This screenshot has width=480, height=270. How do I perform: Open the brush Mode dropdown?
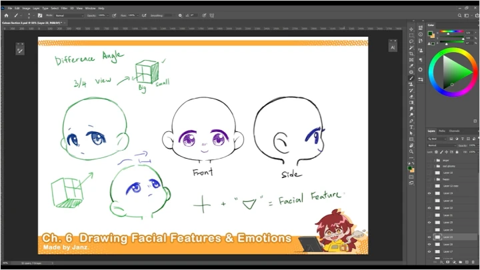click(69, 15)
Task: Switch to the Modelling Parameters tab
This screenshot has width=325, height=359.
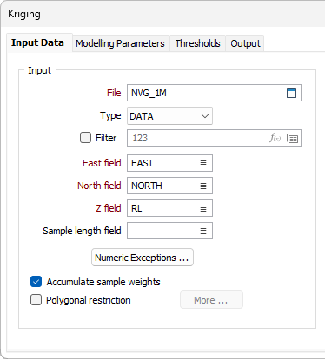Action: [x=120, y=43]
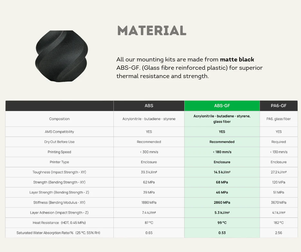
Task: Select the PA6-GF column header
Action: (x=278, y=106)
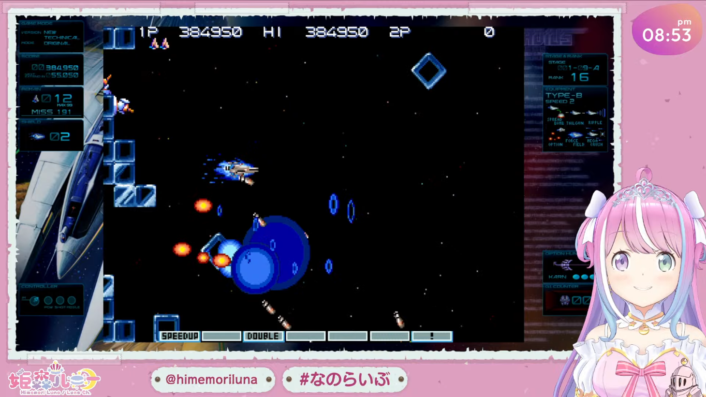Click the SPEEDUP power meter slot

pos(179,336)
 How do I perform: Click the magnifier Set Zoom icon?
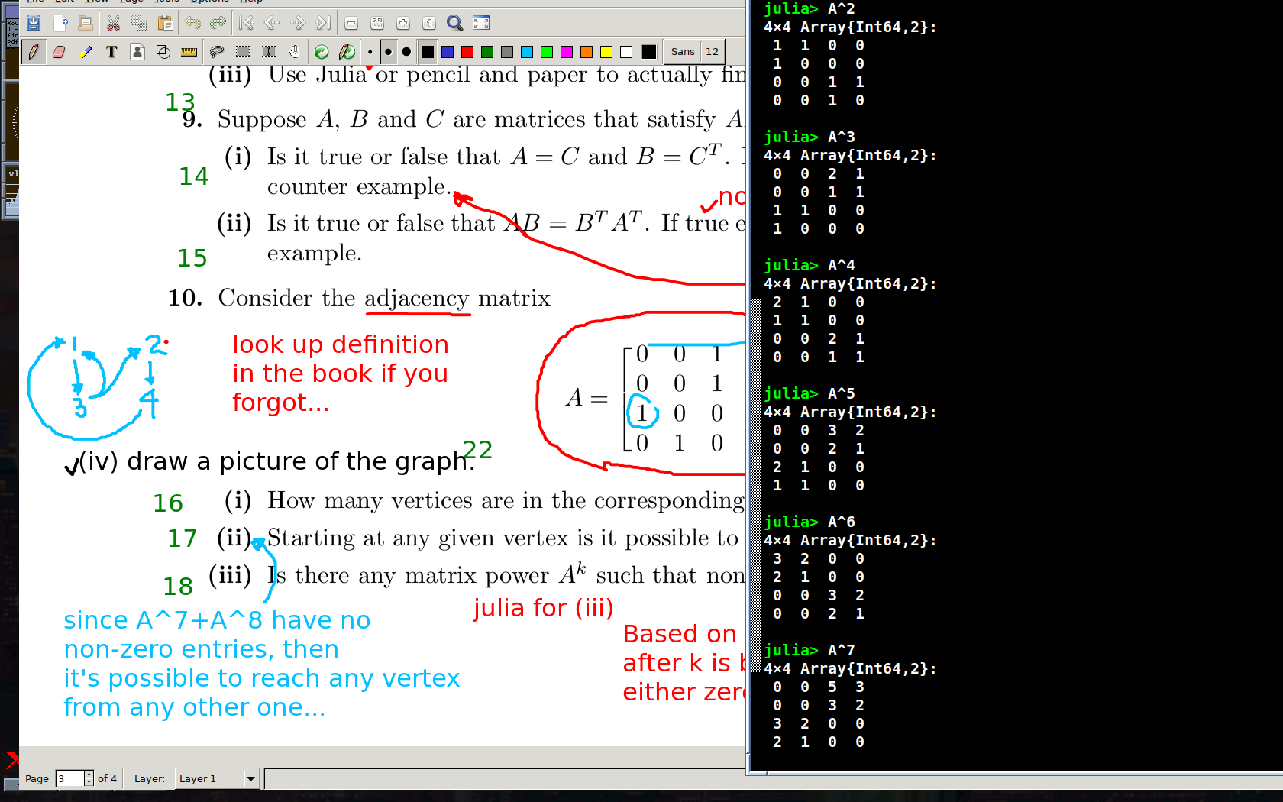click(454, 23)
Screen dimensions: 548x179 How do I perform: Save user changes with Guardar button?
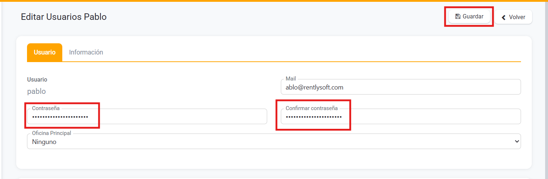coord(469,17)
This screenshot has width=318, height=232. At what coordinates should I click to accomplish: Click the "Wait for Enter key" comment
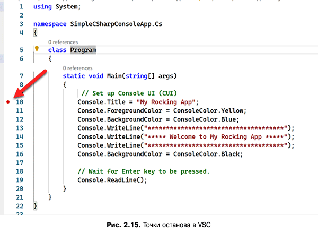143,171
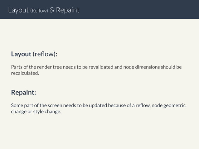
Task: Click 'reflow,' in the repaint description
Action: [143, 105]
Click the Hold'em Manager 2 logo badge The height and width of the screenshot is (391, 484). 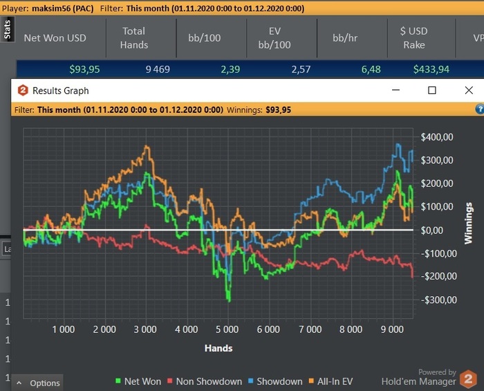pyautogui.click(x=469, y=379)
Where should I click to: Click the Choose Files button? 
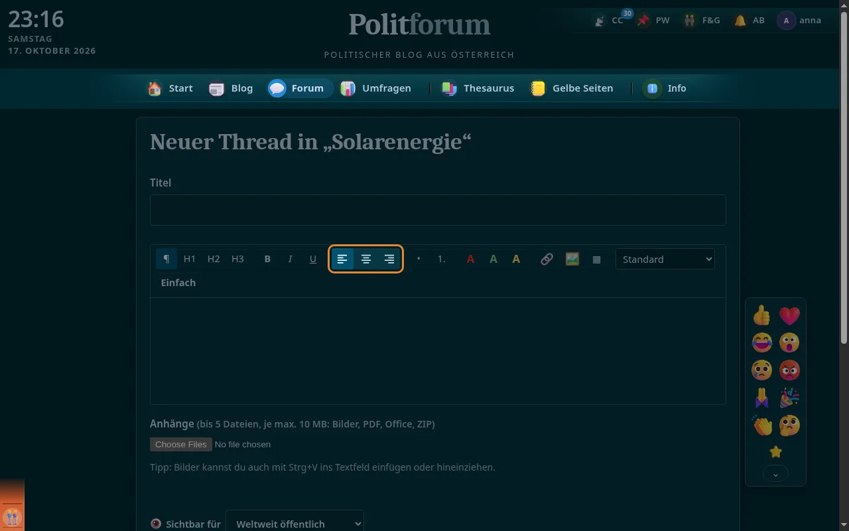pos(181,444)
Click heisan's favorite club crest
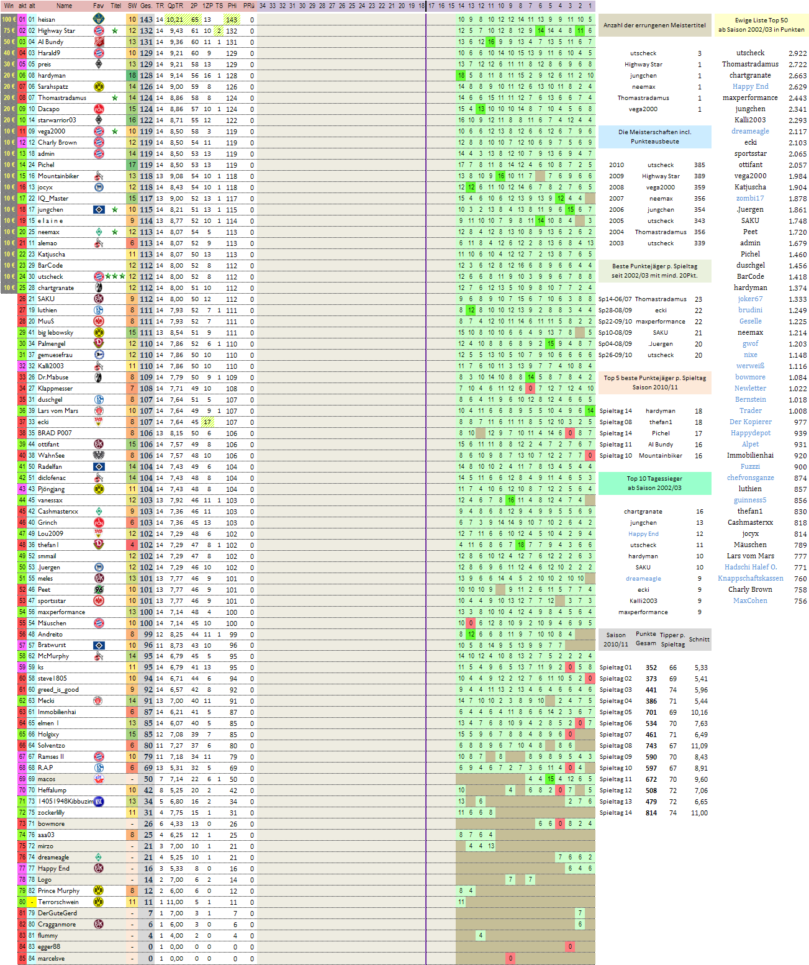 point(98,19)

TASK
Please output an exact repetition of the lines from the line containing "Where should I" to the end of the records, both included, with no pictures and no additional text.

ANSWER TO THE PROBLEM
Where should I click to: Click the Choose Files button? 
pos(181,444)
Click heisan's favorite club crest
 point(98,19)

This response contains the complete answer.